── Provided data

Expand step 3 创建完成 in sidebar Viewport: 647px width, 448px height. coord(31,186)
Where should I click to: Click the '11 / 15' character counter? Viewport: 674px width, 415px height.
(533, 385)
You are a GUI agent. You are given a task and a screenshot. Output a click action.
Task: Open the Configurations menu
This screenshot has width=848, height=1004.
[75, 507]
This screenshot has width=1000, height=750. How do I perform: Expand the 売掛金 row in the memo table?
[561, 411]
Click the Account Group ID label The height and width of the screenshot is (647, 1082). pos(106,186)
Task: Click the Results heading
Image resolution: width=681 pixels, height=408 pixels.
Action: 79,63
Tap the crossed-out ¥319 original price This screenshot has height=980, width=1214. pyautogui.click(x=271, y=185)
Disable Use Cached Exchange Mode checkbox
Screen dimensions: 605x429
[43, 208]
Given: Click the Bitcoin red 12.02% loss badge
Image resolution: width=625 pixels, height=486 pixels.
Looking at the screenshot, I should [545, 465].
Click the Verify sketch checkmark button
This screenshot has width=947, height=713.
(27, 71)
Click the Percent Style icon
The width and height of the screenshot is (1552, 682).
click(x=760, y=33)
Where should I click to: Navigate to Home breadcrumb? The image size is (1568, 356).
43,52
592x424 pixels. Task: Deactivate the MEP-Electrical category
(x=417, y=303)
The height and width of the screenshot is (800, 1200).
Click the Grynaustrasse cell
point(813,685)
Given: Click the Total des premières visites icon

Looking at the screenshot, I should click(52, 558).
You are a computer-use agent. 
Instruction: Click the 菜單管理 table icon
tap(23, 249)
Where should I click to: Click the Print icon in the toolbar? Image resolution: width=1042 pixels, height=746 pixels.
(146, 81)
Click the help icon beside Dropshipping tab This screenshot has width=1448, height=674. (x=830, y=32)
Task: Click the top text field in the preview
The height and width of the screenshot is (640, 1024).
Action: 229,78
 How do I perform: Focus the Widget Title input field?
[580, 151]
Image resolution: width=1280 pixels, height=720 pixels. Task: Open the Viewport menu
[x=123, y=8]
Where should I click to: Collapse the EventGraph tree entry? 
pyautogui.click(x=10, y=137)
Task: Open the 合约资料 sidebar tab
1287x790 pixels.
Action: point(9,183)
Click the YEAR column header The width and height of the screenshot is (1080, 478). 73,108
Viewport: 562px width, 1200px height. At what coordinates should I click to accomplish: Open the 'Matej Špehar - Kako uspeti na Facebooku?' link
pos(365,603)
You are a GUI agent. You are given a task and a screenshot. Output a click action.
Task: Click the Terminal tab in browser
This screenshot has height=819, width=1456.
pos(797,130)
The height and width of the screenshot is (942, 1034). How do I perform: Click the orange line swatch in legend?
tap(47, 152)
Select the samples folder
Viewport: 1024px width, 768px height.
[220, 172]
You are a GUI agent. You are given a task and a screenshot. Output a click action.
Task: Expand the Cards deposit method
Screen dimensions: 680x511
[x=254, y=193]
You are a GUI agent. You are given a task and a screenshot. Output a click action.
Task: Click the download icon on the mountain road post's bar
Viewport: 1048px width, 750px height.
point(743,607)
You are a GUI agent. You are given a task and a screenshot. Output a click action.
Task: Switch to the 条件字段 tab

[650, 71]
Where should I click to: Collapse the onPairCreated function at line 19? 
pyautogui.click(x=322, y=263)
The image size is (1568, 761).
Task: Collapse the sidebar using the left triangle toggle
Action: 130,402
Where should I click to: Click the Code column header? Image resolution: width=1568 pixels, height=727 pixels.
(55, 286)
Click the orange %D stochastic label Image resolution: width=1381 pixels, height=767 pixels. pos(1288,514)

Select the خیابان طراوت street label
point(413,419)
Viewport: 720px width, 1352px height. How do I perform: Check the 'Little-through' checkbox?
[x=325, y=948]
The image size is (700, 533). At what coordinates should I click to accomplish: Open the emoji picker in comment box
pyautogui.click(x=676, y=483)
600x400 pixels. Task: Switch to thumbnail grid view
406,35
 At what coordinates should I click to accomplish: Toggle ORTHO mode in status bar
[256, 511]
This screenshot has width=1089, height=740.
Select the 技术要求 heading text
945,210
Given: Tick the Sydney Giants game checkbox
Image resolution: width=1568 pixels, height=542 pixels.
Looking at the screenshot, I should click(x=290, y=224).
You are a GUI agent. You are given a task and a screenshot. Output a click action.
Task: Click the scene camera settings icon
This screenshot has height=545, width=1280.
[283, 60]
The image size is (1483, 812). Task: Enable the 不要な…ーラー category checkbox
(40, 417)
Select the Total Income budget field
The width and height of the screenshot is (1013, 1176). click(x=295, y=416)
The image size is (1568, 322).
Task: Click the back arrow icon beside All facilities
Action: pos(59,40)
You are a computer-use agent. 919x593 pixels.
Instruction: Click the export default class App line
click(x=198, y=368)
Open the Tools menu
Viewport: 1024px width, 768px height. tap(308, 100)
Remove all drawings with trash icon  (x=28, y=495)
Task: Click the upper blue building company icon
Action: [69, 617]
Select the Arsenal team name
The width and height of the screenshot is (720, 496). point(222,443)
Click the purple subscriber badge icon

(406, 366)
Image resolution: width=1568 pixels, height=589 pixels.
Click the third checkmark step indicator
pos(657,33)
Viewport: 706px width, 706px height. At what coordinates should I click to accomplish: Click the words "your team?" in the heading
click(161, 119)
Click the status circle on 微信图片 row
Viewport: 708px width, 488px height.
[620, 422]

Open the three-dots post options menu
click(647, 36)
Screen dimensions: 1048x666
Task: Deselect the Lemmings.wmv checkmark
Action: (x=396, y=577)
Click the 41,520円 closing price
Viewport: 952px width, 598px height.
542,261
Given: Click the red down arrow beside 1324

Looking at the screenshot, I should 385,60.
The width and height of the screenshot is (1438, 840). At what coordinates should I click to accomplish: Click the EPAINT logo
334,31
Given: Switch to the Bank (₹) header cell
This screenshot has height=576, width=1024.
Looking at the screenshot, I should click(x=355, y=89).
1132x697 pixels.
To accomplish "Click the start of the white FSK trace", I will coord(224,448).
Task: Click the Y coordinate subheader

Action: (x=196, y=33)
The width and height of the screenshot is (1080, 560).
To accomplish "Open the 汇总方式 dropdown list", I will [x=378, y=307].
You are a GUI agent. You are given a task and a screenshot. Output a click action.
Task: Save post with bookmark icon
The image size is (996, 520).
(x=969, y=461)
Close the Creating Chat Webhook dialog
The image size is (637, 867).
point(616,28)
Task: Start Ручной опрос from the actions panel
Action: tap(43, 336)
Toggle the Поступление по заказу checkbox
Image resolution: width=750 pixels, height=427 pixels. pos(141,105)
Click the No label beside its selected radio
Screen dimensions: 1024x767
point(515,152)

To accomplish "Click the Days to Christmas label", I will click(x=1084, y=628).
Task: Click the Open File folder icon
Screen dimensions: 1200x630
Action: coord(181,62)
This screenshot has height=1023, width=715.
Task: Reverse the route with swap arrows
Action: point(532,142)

────

Exercise brief:
Your reply should consist of the records, duplicated exactly.

Exercise result:
Expand step 3 创建完成 in sidebar Viewport: 647px width, 448px height. coord(31,186)
Where should I click to: Click the '11 / 15' character counter? Viewport: 674px width, 415px height.
(533, 385)
You are a GUI agent. You are given a task and a screenshot. Output a click action.
Task: Open the Configurations menu
This screenshot has width=848, height=1004.
[75, 507]
This screenshot has width=1000, height=750. How do I perform: Expand the 売掛金 row in the memo table?
[561, 411]
Click the Account Group ID label The height and width of the screenshot is (647, 1082). pos(106,186)
Task: Click the Results heading
Image resolution: width=681 pixels, height=408 pixels.
Action: 79,63
Tap the crossed-out ¥319 original price This screenshot has height=980, width=1214. pyautogui.click(x=271, y=185)
Disable Use Cached Exchange Mode checkbox
Screen dimensions: 605x429
[43, 208]
Given: Click the Bitcoin red 12.02% loss badge
Image resolution: width=625 pixels, height=486 pixels.
Looking at the screenshot, I should [545, 465].
Click the Verify sketch checkmark button
This screenshot has width=947, height=713.
(27, 71)
Click the Percent Style icon
The width and height of the screenshot is (1552, 682).
click(x=760, y=33)
Where should I click to: Navigate to Home breadcrumb? The image size is (1568, 356).
43,52
592x424 pixels. Task: Deactivate the MEP-Electrical category
(x=417, y=303)
The height and width of the screenshot is (800, 1200).
Click the Grynaustrasse cell
point(813,685)
Given: Click the Total des premières visites icon

Looking at the screenshot, I should click(52, 558).
You are a computer-use agent. 
Instruction: Click the 菜單管理 table icon
tap(23, 249)
Where should I click to: Click the Print icon in the toolbar? Image resolution: width=1042 pixels, height=746 pixels.
(146, 81)
Click the help icon beside Dropshipping tab This screenshot has width=1448, height=674. (x=830, y=32)
Task: Click the top text field in the preview
The height and width of the screenshot is (640, 1024).
Action: 229,78
 How do I perform: Focus the Widget Title input field?
[580, 151]
Image resolution: width=1280 pixels, height=720 pixels. Task: Open the Viewport menu
[x=123, y=8]
Where should I click to: Collapse the EventGraph tree entry? 
pyautogui.click(x=10, y=137)
Task: Open the 合约资料 sidebar tab
1287x790 pixels.
Action: point(9,183)
Click the YEAR column header The width and height of the screenshot is (1080, 478). 73,108
Viewport: 562px width, 1200px height. At what coordinates should I click to accomplish: Open the 'Matej Špehar - Kako uspeti na Facebooku?' link
pos(365,603)
You are a GUI agent. You are given a task and a screenshot. Output a click action.
Task: Click the Terminal tab in browser
This screenshot has height=819, width=1456.
pos(797,130)
The height and width of the screenshot is (942, 1034). How do I perform: Click the orange line swatch in legend?
tap(47, 152)
Select the samples folder
Viewport: 1024px width, 768px height.
[220, 172]
You are a GUI agent. You are given a task and a screenshot. Output a click action.
Task: Expand the Cards deposit method
Screen dimensions: 680x511
[x=254, y=193]
You are a GUI agent. You are given a task and a screenshot. Output a click action.
Task: Click the download icon on the mountain road post's bar
Viewport: 1048px width, 750px height.
point(743,607)
You are a GUI agent. You are given a task and a screenshot. Output a click action.
Task: Switch to the 条件字段 tab

[650, 71]
Where should I click to: Collapse the onPairCreated function at line 19? 
pyautogui.click(x=322, y=263)
The image size is (1568, 761).
Task: Collapse the sidebar using the left triangle toggle
Action: 130,402
Where should I click to: Click the Code column header? Image resolution: width=1568 pixels, height=727 pixels.
(55, 286)
Click the orange %D stochastic label Image resolution: width=1381 pixels, height=767 pixels. pos(1288,514)

Select the خیابان طراوت street label
point(413,419)
Viewport: 720px width, 1352px height. How do I perform: Check the 'Little-through' checkbox?
[x=325, y=948]
The image size is (700, 533). At what coordinates should I click to accomplish: Open the emoji picker in comment box
pyautogui.click(x=676, y=483)
600x400 pixels. Task: Switch to thumbnail grid view
406,35
 At what coordinates should I click to accomplish: Toggle ORTHO mode in status bar
[256, 511]
This screenshot has width=1089, height=740.
Select the 技术要求 heading text
945,210
Given: Tick the Sydney Giants game checkbox
Image resolution: width=1568 pixels, height=542 pixels.
Looking at the screenshot, I should click(x=290, y=224).
You are a GUI agent. You are given a task and a screenshot. Output a click action.
Task: Click the scene camera settings icon
This screenshot has height=545, width=1280.
[283, 60]
The image size is (1483, 812). Task: Enable the 不要な…ーラー category checkbox
(40, 417)
Select the Total Income budget field
The width and height of the screenshot is (1013, 1176). click(x=295, y=416)
The image size is (1568, 322).
Task: Click the back arrow icon beside All facilities
Action: pos(59,40)
You are a computer-use agent. 919x593 pixels.
Instruction: Click the export default class App line
click(x=198, y=368)
Open the Tools menu
Viewport: 1024px width, 768px height. tap(308, 100)
Remove all drawings with trash icon  (x=28, y=495)
Task: Click the upper blue building company icon
Action: [69, 617]
Select the Arsenal team name
The width and height of the screenshot is (720, 496). point(222,443)
Click the purple subscriber badge icon

(406, 366)
Image resolution: width=1568 pixels, height=589 pixels.
Click the third checkmark step indicator
pos(657,33)
Viewport: 706px width, 706px height. At what coordinates should I click to accomplish: Click the words "your team?" in the heading
click(161, 119)
Click the status circle on 微信图片 row
Viewport: 708px width, 488px height.
[620, 422]

Open the three-dots post options menu
click(647, 36)
Screen dimensions: 1048x666
Task: Deselect the Lemmings.wmv checkmark
Action: (x=396, y=577)
Click the 41,520円 closing price
Viewport: 952px width, 598px height.
542,261
Given: Click the red down arrow beside 1324

Looking at the screenshot, I should 385,60.
The width and height of the screenshot is (1438, 840). At what coordinates should I click to accomplish: Click the EPAINT logo
334,31
Given: Switch to the Bank (₹) header cell
This screenshot has height=576, width=1024.
Looking at the screenshot, I should click(x=355, y=89).
1132x697 pixels.
To accomplish "Click the start of the white FSK trace", I will coord(224,448).
Task: Click the Y coordinate subheader

Action: (x=196, y=33)
The width and height of the screenshot is (1080, 560).
To accomplish "Open the 汇总方式 dropdown list", I will [x=378, y=307].
You are a GUI agent. You are given a task and a screenshot. Output a click action.
Task: Save post with bookmark icon
The image size is (996, 520).
(x=969, y=461)
Close the Creating Chat Webhook dialog
The image size is (637, 867).
point(616,28)
Task: Start Ручной опрос from the actions panel
Action: tap(43, 336)
Toggle the Поступление по заказу checkbox
Image resolution: width=750 pixels, height=427 pixels. pos(141,105)
Click the No label beside its selected radio
Screen dimensions: 1024x767
point(515,152)

To accomplish "Click the Days to Christmas label", I will click(x=1084, y=628).
Task: Click the Open File folder icon
Screen dimensions: 1200x630
Action: coord(181,62)
This screenshot has height=1023, width=715.
Task: Reverse the route with swap arrows
Action: point(532,142)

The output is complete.